A Sea-Tac Airport area hotel raised its rates dramatically as it filled up during a snowstorm one night last month, and several patrons were shocked by bills from almost $275 to $465 the next morning. The natural question is what price the shocked patrons thought they had agreed to; but note on the night in question the hotel sign indicated rooms available at $53 and up. ($465??? That’s a lot of “and up.”) One potential customer asked about the rate in advance and decided to drive home through the storm rather than pay the price asked.
Even though Washington has no anti-price gouging law on the books, such price increases can be bad for a business’s reputation. But maybe it shouldn’t be bad for the hotel’s reputation: Price gouging in these circumstances probably promotes safety.
The story from KING5.com, first from two weeks ago: “Airport hotel rates jump during snow storm”

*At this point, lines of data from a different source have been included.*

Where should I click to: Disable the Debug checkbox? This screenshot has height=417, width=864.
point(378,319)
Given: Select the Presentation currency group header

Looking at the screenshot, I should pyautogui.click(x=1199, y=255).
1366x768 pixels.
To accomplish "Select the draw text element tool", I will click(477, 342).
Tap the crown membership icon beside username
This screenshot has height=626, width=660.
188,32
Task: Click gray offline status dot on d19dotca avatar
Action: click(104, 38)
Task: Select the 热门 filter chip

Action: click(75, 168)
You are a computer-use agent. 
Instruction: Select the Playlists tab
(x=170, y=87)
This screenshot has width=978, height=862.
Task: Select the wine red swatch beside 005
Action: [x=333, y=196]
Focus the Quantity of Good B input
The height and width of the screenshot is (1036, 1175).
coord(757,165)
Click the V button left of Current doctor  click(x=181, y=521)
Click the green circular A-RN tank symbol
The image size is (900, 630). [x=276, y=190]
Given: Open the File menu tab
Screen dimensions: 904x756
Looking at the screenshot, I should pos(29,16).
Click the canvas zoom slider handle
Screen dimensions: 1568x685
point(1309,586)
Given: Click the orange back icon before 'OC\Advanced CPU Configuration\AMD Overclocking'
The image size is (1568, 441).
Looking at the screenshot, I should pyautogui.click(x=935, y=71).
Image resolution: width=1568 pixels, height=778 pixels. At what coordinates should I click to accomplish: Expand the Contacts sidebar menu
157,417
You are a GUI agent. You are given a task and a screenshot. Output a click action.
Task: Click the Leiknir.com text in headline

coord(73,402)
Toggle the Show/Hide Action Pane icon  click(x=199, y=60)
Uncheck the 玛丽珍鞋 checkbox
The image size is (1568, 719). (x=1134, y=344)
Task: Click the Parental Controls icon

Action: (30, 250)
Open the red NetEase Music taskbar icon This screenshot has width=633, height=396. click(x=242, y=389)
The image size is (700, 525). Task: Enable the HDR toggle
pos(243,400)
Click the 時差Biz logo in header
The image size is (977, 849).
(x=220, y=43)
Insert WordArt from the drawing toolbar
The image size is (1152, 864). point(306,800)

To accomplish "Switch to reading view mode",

Puyallup resident Jason Anderson found a room at the Ramada Inn next to the airport, but you probably wouldn’t call him lucky. He saw a Ramada ad for $53. He didn’t know until he signed the receipt that he was charged $274.36.
“I couldn’t believe that it was nearly $300 for one night,” said Jason.
“I was just thinking they’re taking advantage of people,” said Meegan Anderson, Jason’s wife.
Ramada’s manager says charging that much, for what is normally a $60 to $80 room, is standard when the hotel fills up.
And then more recent fall out, also from KING5.com: “Guest takes hotel to court for big snow storm bill“.
The guest in question is a law student who was among the hotel’s patron the night of the storm. The hotel has refunded him his bill for the night, though that may not end the complaint.
Still it is possible that the practice is profit-increasing for the hotel, even with complaints and some refunds. Sure, these unhappy consumers won’t be back and a few potential customers may remember the news stories next time the weather gets bad. The hotel will probably still fill up with other weary travelers, many of whom will be shocked by their bills the next morning.
It is also possible that the peak pricing practice is efficiency-enhancing and safety-promoting. Consider if state laws limited the hotel to charging no more than 10% over the pre-snowstorm price, so about $90. Imagine two kinds of weary travelers on the road: “local” travelers contemplating another hour driving in the snow and who know the area well enough to locate other nearby hotels, and “distant” travelers facing a four hour trip and unfamiliar with the area. It is reasonable to suspect that at the capped price more of the hotel rooms will be filled by local travelers – those local travelers not deterred by a $90 price but at least some of whom would be deterred by a $275 price. The means a capped price would leave more distant travelers out in the cold, on the snowy roads, either making the long trip home or traveling unfamiliar streets trying to find some other price-capped hotel room during the period of surprise high demand.
On the other hand, letting the price rise will see more local travelers out in the cold, either making the one-hour trip home or searching somewhat familiar roads for a cheaper hotel room, making room available at the convenient hotel for the “distant” travelers who would otherwise face a riskier four-hour trip home.